## Directive
Reproduce the data below verbatim, from the line that contains "You are a computer-use agent. Viewport: 1200px" to the line that contains "[x=158, y=614]", including both of those lines.

(Data extracted from a collection)
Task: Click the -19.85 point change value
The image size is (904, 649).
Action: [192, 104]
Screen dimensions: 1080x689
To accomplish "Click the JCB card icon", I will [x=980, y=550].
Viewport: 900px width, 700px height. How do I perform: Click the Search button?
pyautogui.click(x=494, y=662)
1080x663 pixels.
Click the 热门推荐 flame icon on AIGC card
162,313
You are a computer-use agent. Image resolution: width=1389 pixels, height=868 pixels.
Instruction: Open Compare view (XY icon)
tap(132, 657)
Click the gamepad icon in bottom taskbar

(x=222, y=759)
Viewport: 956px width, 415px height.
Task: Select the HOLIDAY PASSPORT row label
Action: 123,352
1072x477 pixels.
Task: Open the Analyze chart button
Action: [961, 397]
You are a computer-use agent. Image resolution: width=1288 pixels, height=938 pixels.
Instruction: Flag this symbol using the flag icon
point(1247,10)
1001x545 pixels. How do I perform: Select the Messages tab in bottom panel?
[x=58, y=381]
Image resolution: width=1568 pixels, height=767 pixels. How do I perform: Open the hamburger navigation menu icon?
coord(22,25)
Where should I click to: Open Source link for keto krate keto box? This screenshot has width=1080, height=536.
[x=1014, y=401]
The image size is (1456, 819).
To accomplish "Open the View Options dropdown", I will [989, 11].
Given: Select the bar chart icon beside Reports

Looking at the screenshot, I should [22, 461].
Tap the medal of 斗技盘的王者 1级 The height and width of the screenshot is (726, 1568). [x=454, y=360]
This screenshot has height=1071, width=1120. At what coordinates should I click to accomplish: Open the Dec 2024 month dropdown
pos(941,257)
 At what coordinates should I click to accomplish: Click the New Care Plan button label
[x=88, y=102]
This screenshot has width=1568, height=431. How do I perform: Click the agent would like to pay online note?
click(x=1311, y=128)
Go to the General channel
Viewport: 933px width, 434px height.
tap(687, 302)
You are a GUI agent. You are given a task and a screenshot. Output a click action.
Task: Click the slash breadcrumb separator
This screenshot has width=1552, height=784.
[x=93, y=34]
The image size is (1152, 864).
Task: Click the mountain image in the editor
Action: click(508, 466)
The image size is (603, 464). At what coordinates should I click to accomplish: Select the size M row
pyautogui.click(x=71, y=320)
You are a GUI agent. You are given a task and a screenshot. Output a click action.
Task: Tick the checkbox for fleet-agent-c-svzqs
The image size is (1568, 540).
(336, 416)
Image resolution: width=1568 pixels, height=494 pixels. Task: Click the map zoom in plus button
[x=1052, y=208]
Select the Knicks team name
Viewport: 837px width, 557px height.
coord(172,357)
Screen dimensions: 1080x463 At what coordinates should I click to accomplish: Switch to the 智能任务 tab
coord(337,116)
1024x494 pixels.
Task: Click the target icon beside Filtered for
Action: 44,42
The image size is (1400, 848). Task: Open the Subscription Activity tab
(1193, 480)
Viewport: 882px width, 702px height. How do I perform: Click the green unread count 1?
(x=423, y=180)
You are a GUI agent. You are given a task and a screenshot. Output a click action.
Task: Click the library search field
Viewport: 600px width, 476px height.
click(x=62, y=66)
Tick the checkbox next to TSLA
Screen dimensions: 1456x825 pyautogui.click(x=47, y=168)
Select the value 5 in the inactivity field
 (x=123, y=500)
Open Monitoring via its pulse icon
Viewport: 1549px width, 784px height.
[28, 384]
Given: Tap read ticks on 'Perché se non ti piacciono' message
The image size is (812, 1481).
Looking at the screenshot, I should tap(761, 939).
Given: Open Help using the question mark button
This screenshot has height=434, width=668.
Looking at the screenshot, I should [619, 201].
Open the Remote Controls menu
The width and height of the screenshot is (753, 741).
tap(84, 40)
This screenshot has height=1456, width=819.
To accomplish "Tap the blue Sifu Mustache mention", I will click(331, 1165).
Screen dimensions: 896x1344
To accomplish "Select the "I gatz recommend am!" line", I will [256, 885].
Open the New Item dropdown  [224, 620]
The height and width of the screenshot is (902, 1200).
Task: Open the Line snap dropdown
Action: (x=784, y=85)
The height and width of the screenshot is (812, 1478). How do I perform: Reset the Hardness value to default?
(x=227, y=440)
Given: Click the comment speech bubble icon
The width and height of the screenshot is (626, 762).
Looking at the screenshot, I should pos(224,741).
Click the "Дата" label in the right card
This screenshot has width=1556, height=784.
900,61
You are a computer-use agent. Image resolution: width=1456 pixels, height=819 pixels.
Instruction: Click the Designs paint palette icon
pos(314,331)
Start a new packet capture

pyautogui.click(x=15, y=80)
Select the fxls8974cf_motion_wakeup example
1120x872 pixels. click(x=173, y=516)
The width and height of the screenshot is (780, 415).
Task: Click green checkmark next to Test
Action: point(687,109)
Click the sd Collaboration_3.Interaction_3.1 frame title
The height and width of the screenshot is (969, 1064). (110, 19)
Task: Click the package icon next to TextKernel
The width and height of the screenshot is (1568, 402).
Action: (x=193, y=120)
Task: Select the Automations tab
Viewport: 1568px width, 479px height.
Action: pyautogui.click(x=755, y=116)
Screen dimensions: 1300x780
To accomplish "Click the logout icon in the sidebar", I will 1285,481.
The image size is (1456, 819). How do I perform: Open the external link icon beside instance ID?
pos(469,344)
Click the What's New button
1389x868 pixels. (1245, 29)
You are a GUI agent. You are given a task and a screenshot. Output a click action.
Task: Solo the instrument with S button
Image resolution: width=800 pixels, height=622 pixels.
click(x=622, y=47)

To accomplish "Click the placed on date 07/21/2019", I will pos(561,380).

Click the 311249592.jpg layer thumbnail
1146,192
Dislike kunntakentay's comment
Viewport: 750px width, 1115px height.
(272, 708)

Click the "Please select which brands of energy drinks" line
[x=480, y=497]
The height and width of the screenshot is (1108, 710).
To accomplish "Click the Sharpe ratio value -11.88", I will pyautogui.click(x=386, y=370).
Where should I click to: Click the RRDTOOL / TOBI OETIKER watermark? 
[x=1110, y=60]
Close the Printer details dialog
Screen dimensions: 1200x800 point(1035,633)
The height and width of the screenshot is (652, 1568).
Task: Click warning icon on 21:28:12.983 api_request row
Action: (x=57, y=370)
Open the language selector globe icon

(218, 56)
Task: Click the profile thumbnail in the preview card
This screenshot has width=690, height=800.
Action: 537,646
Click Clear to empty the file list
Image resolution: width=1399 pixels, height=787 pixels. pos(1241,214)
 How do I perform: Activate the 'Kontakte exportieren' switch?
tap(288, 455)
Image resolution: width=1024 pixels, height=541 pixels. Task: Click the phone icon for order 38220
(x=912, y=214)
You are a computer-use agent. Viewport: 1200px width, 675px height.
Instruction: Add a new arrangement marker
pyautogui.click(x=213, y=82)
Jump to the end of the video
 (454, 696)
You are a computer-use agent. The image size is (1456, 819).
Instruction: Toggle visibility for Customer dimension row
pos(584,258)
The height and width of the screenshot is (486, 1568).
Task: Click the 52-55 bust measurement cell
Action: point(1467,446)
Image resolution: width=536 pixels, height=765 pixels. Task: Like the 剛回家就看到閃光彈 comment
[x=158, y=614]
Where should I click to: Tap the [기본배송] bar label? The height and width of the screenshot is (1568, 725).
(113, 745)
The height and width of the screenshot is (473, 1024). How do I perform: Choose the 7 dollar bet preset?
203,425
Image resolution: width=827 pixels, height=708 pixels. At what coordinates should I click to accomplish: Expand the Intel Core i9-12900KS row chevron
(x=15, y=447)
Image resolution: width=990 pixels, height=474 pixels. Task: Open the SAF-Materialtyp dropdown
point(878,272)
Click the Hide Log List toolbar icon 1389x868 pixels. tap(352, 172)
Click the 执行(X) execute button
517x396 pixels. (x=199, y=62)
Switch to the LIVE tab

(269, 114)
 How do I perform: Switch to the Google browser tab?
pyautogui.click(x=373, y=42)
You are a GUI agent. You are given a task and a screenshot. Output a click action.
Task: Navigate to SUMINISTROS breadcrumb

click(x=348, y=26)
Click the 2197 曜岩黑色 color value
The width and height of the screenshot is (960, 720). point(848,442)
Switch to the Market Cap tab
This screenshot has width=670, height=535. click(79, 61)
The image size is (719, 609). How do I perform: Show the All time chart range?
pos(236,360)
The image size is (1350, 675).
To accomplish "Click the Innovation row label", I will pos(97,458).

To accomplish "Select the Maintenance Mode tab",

## Final result
You are a computer-use agent. Viewport: 1200px width, 675px height.
Instruction: Add a new arrangement marker
pyautogui.click(x=213, y=82)
Jump to the end of the video
 (454, 696)
You are a computer-use agent. The image size is (1456, 819).
Instruction: Toggle visibility for Customer dimension row
pos(584,258)
The height and width of the screenshot is (486, 1568).
Task: Click the 52-55 bust measurement cell
Action: point(1467,446)
Image resolution: width=536 pixels, height=765 pixels. Task: Like the 剛回家就看到閃光彈 comment
[x=158, y=614]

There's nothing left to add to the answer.